10/10
Extreme Art
13 April 2021
This is a dark, pessimistic film which falls into what I call the category of 'extreme art'. It pushes as far as it can into desolation, in the same way that Samuel Beckett's texts and plays do, and as Kurtag does in his opera based on Beckett's 'Endgame'. Also in this category I would put Jean Genet's 'Funeral Rites' and Giacometti's sculptures, where mankind is reduced to its essence of presence. And so it is with this very fine film 'The Turin Horse'. Set on what I think are the Hungarian plains a man and his daughter eke out a living, and to do this they need their horse. The horse is dying, and slowly their lives shrivel into darkness. I am not sure if Bela Tarr signifies the dying of the light of cinema, and especially the kind of film which pleases the art house crowds. Paradoxically if that was his intention, the art house lovers have clearly loved this film as a work of art, which it undeniably is. The score which musically entwines itself around the sparse, but beautifully haunting images is one of the best I have ever heard, and the beginning of the film is enough in itself to make the film a visual masterpiece. An elderly man is driving his horse to its limit, and the grey trees and the fog and mystery will remain in my mind for a very long while.

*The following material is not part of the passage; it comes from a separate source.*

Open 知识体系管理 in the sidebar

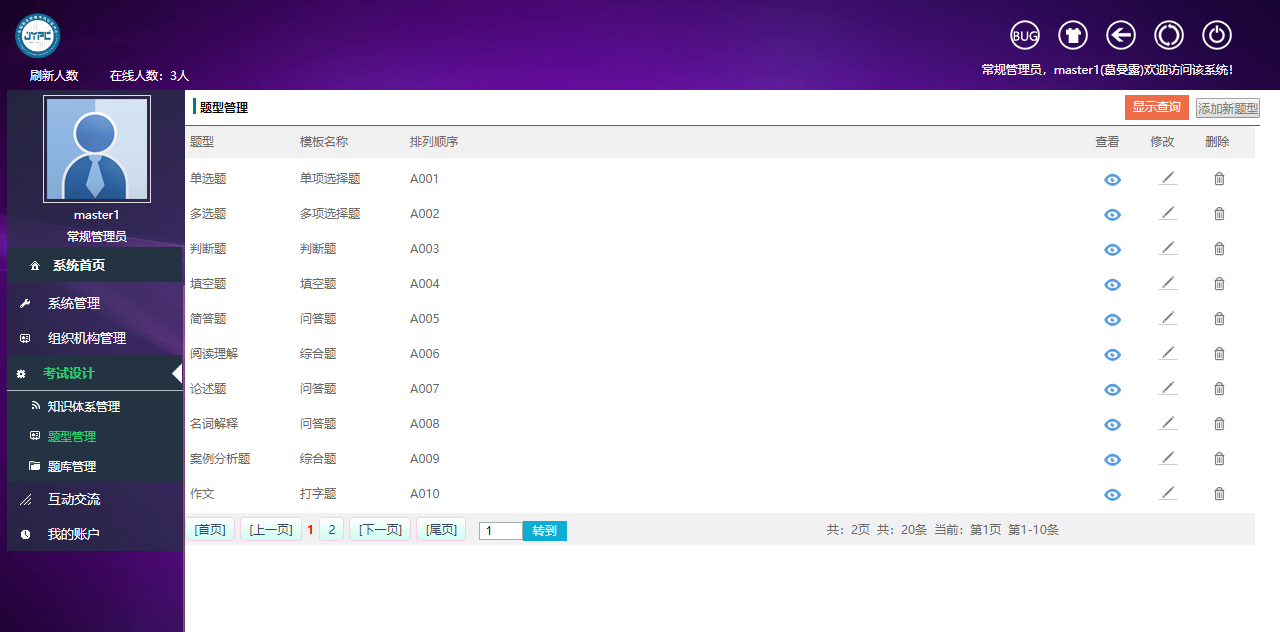click(84, 407)
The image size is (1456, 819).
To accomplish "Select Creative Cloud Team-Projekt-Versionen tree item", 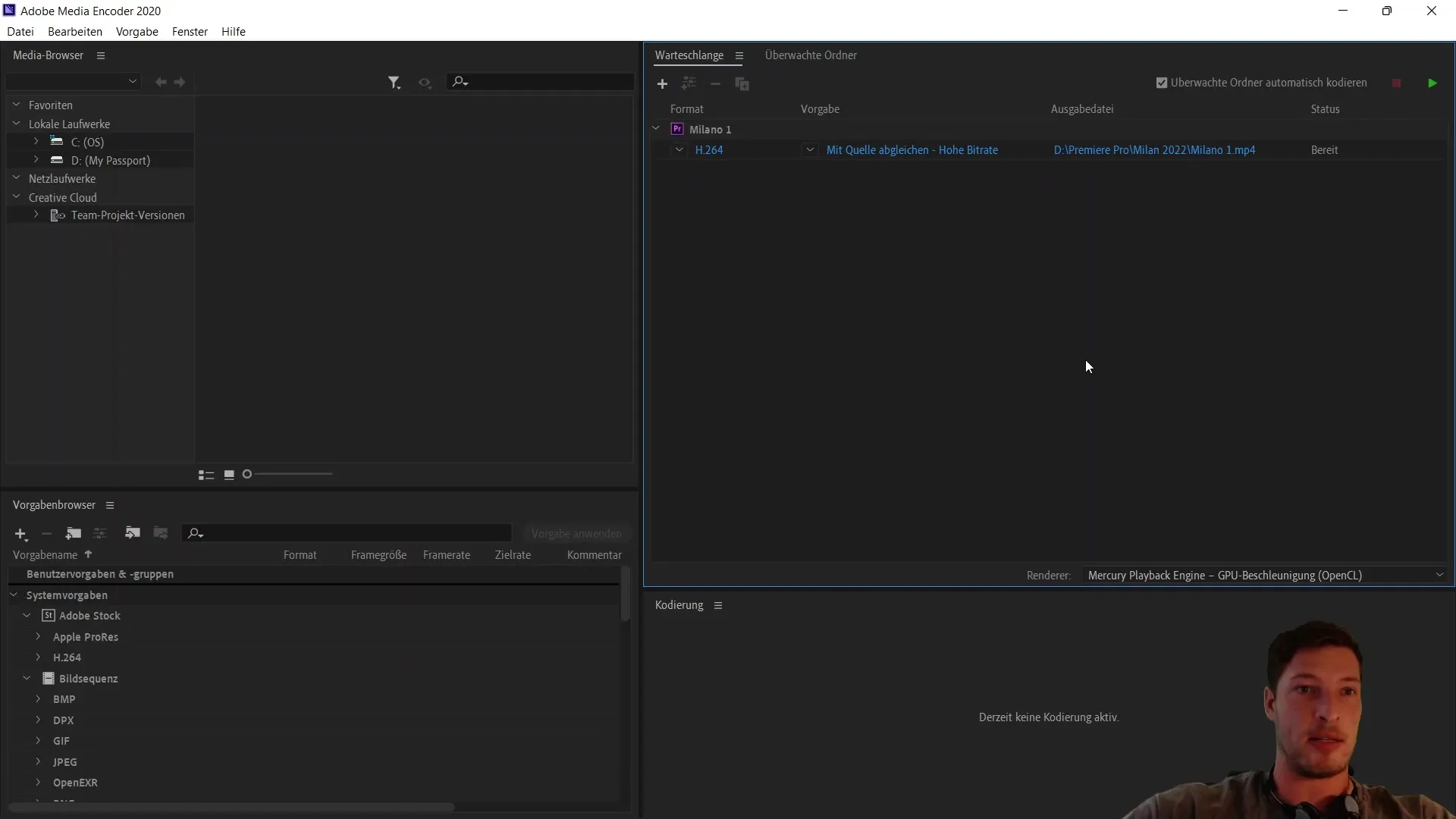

The slow but seemingly 'natural' torture of the man and his daughter's reduced-to-the-minimum lives is repeated over and over again, mesmerising and terrible to watch. They eat boiling hot food with their hands, a daily horror of the suffering of eating which I found hard to bear and had to turn my head away. This is a film at the end of human and animal endurance and after two and a half hours I felt faint. Extreme art it is, but to deny that it is pure art stripped to the bone would be wrong. Fine though it is, it is not for those who could or would not understand it, and to be brutal, extreme art in the examples I have given above are for a certain elite who will be patient with it, and endure it willingly. The more Tarr retreats from art the more art follows him, and my only criticism is that its very self consciousness as being great cinema somehow detracts from its terminal content. It is Tarr's final masterpiece, but others will come with other images that burn the mind, the heart and the senses. Excruciating images that have 'art' written all over them.